My first reaction was that I should refuse to record any more shows until they paid me the – I’m sorry – TWENTY-TWO DOLLARS they owed me. But having spent a lifetime in show business, that horrible “show must go on” mantra kept getting in the way. It’s not just a saying; it’s really more of a religion. That’s why actors have been known to do all manner of stupid things, like go out and stomp dance on a broken foot rather than miss a single performance.
After all, wasn’t I a “trooper” (also known as an archangel in the church of “the show must go on”)? Shouldn’t I just suck it up? How could I leave that poor studio in the middle of a season?
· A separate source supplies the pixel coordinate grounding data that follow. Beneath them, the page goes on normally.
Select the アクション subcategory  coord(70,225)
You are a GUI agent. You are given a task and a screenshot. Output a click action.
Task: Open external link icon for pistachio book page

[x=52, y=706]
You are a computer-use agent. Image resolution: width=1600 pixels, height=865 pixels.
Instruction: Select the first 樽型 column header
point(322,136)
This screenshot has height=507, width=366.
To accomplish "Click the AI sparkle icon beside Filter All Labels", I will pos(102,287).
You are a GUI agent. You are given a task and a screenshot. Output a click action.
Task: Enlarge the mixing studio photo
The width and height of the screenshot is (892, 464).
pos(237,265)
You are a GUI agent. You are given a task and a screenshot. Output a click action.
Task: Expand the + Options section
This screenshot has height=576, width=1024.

But then, I thought, popping a sweet plum into my mouth, why couldn’t they just pay me the TWENTY-TWO DOLLARS they owed me? They did owe me; it was in the contract. By not paying me, they were essentially telling me that I wasn’t worth it– that I wasn’t worth TWENTY-TWO DOLLARS. “Go ahead,” they seemed to say to me, “sue us. See how much that costs ya.” But how could I wager my self-respect against what basically boiled down to a roll of quarters?
I’d always believed that life was about being brave. And for me, in this moment, being brave meant walking away from a terrible job, even when I had no other job or income with which to replace it. Being brave meant trusting that something else would come – a good idea, a real job, something better. Yes, once I purged this blood blister of a show, there’d be room in my life for something good again. Something better.
Grabbing a plum, I stabbed myself on a branch and sucked my finger.
The plums I was picking were delicious – and free. They were nutrient-rich, royal violet, and grew in my very own yard without price tags or stickers. They didn’t hold out on me for TWENTY-TWO DOLLARS. They didn’t make me feel valueless; they made me feel rich and gave themselves freely, whether I made a lot of money or none.
And that’s when I thought of the produce cooperative – as a forum for giving, where it wouldn’t matter how much one gave or how much money one made. If you gave food, you got food in return. Everyone’s contribution would weigh the same, regardless of what or how much it was. The co-op would never use money and because of this, everyone in the co-op would be equal.
A heavenly sweet abundance of juice exploded in my mouth, casting a beautiful ruby tint on the world that had nothing whatsoever to do with Japanese animation.
I jumped down off the hill with my two paper bags full of sun-rich plums. I called Tina Marie and told her that I wouldn’t record any more shows until they paid me the money they owed me.
The next day the studio replaced me and I started the Hillside Produce Cooperative.
It was the best TWENTY-TWO DOLLARS I never made.